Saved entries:
━━━━━━━━━━━━━━━━━━━━

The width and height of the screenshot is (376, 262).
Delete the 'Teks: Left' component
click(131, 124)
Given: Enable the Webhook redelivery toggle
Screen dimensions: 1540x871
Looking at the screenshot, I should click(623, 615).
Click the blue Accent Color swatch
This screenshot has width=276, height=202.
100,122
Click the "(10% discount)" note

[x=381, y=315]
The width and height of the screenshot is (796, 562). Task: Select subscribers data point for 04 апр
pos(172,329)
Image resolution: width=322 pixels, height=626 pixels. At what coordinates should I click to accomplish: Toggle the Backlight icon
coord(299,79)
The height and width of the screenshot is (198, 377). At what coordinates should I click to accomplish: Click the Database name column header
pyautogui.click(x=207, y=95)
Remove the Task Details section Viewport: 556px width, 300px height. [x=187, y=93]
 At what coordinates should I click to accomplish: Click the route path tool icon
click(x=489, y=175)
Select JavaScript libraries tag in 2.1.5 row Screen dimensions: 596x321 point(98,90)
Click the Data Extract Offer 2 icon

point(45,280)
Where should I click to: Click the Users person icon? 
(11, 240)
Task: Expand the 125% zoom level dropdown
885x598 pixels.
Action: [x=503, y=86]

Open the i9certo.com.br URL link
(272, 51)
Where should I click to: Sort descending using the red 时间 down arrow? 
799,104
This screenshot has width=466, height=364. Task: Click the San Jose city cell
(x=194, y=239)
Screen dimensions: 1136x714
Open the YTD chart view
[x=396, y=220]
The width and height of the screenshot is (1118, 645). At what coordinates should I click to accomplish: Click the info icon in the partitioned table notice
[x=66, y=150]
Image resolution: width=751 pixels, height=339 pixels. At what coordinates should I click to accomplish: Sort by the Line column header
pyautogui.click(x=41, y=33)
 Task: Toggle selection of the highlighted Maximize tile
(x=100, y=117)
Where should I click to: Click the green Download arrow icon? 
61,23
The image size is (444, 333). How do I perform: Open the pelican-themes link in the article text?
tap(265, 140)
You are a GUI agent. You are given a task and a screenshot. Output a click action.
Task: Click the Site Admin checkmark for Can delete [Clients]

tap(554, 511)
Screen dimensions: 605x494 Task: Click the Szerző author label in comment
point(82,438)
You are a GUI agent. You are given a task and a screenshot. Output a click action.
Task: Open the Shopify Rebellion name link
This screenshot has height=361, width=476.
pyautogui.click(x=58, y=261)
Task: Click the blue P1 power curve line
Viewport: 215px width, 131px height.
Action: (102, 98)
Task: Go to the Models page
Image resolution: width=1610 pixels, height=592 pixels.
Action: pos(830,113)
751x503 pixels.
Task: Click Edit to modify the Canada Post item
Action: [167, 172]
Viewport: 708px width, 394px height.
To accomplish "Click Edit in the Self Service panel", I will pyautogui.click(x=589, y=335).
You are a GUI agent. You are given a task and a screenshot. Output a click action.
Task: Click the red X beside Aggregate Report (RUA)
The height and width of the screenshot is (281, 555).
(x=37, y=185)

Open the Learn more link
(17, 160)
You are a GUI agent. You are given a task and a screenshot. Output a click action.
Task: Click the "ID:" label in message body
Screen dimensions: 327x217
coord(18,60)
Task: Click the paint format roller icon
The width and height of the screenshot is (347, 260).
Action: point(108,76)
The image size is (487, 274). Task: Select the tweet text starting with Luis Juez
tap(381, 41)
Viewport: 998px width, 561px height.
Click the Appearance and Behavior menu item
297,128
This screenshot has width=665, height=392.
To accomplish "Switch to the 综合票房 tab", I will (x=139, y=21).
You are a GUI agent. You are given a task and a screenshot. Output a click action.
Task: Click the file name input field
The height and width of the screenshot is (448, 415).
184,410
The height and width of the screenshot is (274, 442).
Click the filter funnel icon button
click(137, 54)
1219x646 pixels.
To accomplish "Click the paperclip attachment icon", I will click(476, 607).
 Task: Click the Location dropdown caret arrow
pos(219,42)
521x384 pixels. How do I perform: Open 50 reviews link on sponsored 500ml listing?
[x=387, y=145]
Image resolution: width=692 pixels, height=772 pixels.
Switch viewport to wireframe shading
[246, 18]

━━━━━━━━━━━━━━━━━━━━

TASK DETAILS
Only the span from the line with "521x384 pixels. How" through the final line of the records goes in the output, each line unchanged.

RESPONSE BELOW
521x384 pixels. How do I perform: Open 50 reviews link on sponsored 500ml listing?
[x=387, y=145]
Image resolution: width=692 pixels, height=772 pixels.
Switch viewport to wireframe shading
[246, 18]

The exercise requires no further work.